**WHAT YOU WILL DO**
A - In the article on Claire McCaskill weighing a run for governor, what office is she serving her second term in?
B - Pick up the article on Claire McCaskill weighing a primary challenge to Governor Bob Holden where it stops, and write the next few paragraphs.

**SOURCE**
Posted on 05/28/2003 10:13:16 PM PDT by LdSentinal
The first time Claire McCaskill thought about running for governor might have been in eighth grade.
Her English teacher told her she had a gift -- not so much for conjugating verbs -- but for speaking and "explaining herself."
"It wouldn't surprise me if you were the first woman governor," McCaskill said she was told.
Thirty-five years later, after a long, methodical climb that has taken her from law school to the General Assembly, a seat on the Jackson County Legislature, election as the county's first woman prosecutor and now her second term as state auditor, Claire Conner McCaskill must make a monumental political call.
Should she challenge Bob Holden, the sitting governor from her own Democratic Party, in next year's primary?
The arguments cut both ways. The pro-McCaskill crowd insists that Holden is a lackluster leader whose tenure during three years of abysmal budget woes have left him so wounded that a second term is unlikely.
"I doubt that he can make a recovery," said Doug Harpool, a Springfield lawyer who backs McCaskill.
The opposing argument is that the governor has done a noble, even courageous, job guiding the state during turbulent times. He has improved as a leader, they say, standing up forcefully to Republicans who now control the General Assembly.
"I would say to Claire that this is not your time," said Woody Overton, a longtime Kansas City Democratic activist. "This is Bob Holden's time. He's won the governorship. We need to be supportive of the governor."
"The governor has managed the state through very difficult times," said Roy Temple, a Holden political adviser. "The other factor is Claire is a virtually untested political commodity at the level we're talking about."
A McCaskill candidacy, insiders say, could rip apart the Democratic Party, making it impossible to defeat Matt Blunt, the likely Republican nominee. But McCaskill forces insist that a primary challenge can be overcome and even elevate the party nominee past the Republican.
Activists on both sides agree that a lot of Democrats are holding their breath over McCaskill's decision, which could come this summer or fall.
"There's a lot riding on this," said Ken Warren, a St. Louis University political scientist.
"Can you imagine how dirty this would be?" Warren said. "It'll be extremely dirty because first of all it's a dirty move to challenge the sitting governor of your own party."
`Democracy in action'
McCaskill, 49, shrugs off the notion that much is riding on her decision.
"Our two-party system was designed for us to disagree and have different opinions...and ultimately for everyone to vote," she said. "Democracy in action is the strongest democracy."
McCaskill's exposure to politics began at an early age.

**MATERIAL PROVIDED**
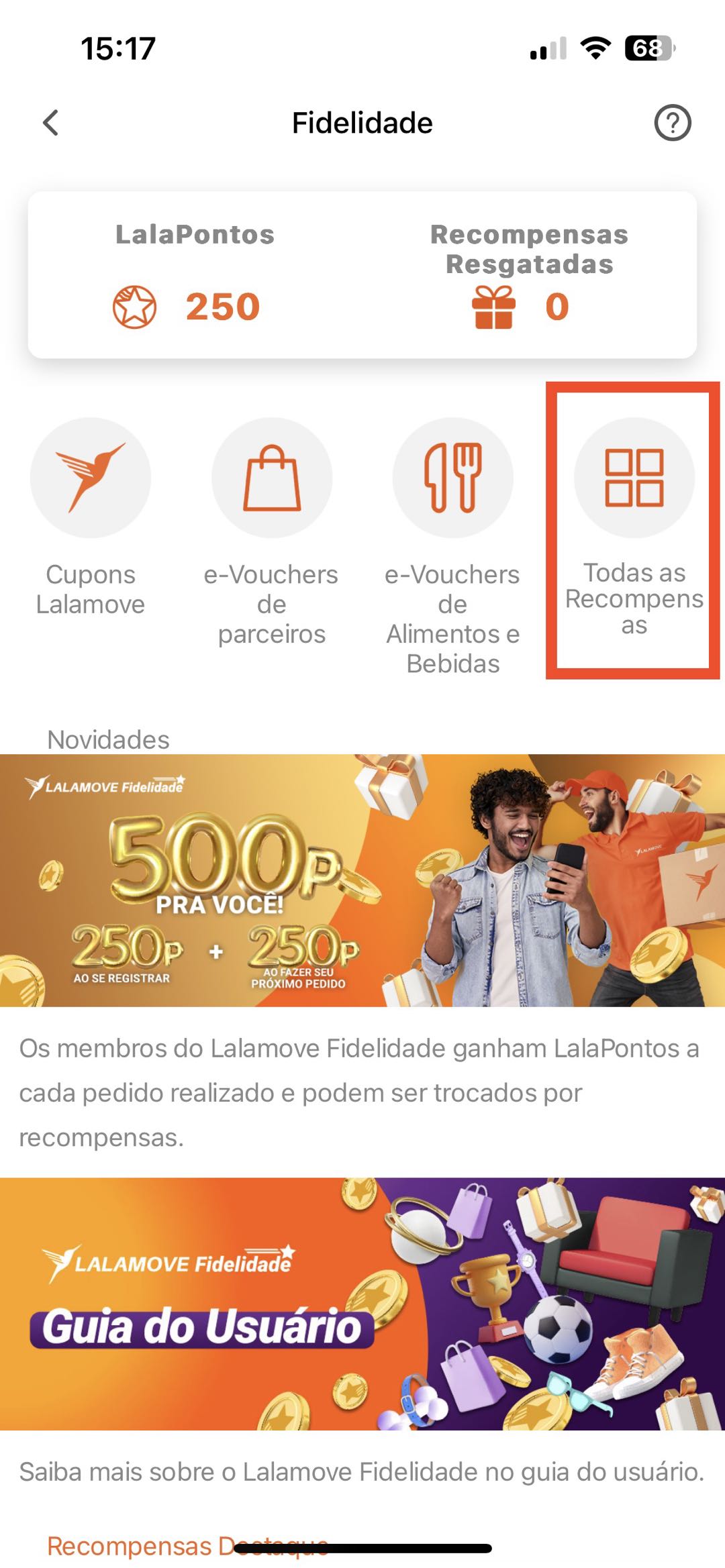Open Cupons Lalamove category
The width and height of the screenshot is (725, 1568).
[x=91, y=478]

**RESPONSES BY TASK**
A - State auditor.

B -
In 1960, when she was 7 and living in the bedrock Republican town of Lebanon in south central Missouri, her parents sent her out for Halloween with instructions to say, "Trick or treat, vote for JFK."
Her father was a mill worker who later went into the insurance business and rose to serve as insurance commissioner under Gov. Warren Hearnes.
Her mother, Betty McCaskill, became the first woman elected to the Columbia City Council in 1968. A few years later, after she and her husband had moved to the Springfield area, she lost a race for state representative. Her opponent was Leroy Blunt, grandfather of Matt Blunt.
McCaskill says she didn't begin zeroing in on the governorship until she won the auditor's job, her first statewide office, in 1998.
"I assumed then that my run could occur in '08," she said.
Then Holden got off to a rocky start as governor: A $1 million inauguration gala that ran him into debt. An inaugural session as governor in which Republicans refused to pass Holden's top priority -- a major highway program.
And then, in Holden's second year, Republicans seized control of the House for the first time in half a century, giving them total control of the General Assembly.
Holden was tagged as an uninspiring leader. The phrase "OTB" began circulating for "One-Term Bob."
Convinced that Holden might be damaged goods, some Democrats began looking at other options. McCaskill, coming off her re-election win in 2002, was a logical choice.
In recent months she has hired a pollster, a fund-raiser and the same Washington-based media firm that handled Kathleen Sebelius' successful race for Kansas governor last year.
But she says she's in no rush to make a decision.
"It's really important that I get as much input as I possibly can," she said.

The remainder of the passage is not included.